→ **HOW TO COMPLETE THIS TASK**
Transcribe these records exactly, dropping every picture.

Stored records:
=== Section Start ===
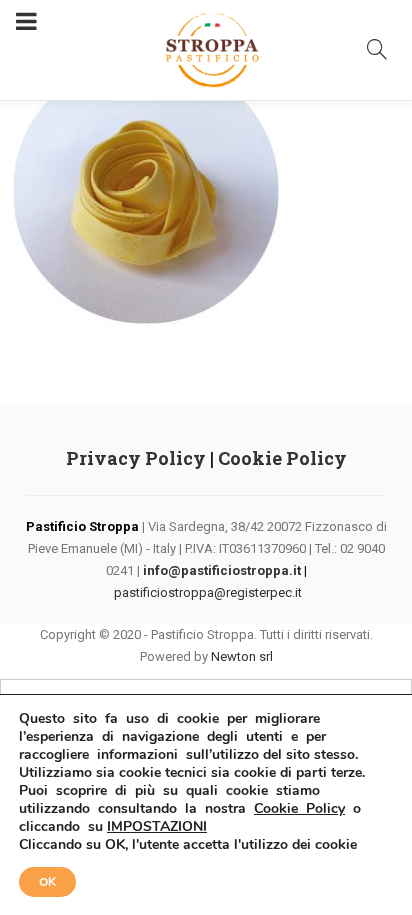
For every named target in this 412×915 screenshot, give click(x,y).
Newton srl (242, 656)
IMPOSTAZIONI (157, 827)
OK (47, 882)
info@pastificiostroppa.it (222, 570)
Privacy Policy (136, 458)
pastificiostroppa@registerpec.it (208, 592)
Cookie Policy (282, 458)
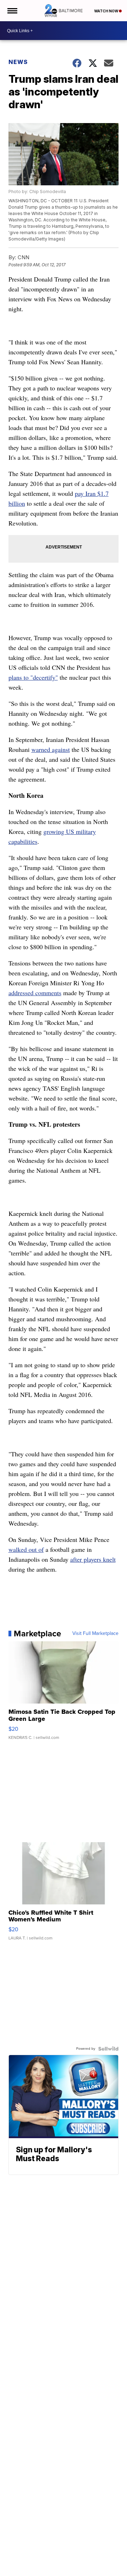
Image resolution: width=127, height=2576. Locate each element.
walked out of (26, 1549)
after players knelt (93, 1559)
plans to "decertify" (33, 677)
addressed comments (34, 992)
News (18, 61)
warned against (50, 749)
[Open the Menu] (11, 10)
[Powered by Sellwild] (108, 2048)
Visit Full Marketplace (95, 1633)
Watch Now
=== Section End ===
→ **YOUR RESPONSE**
For every named target in this 412×915 screenshot, give click(x,y).
Newton srl (242, 656)
IMPOSTAZIONI (157, 827)
OK (47, 882)
info@pastificiostroppa.it (222, 570)
Privacy Policy (136, 458)
pastificiostroppa@registerpec.it (208, 592)
Cookie Policy (282, 458)
Image resolution: width=127, height=2576. Locate each element.
walked out of (26, 1549)
after players knelt (93, 1559)
plans to "decertify" (33, 677)
addressed comments (34, 992)
News (18, 61)
warned against (50, 749)
[Open the Menu] (11, 10)
[Powered by Sellwild] (108, 2048)
Visit Full Marketplace (95, 1633)
Watch Now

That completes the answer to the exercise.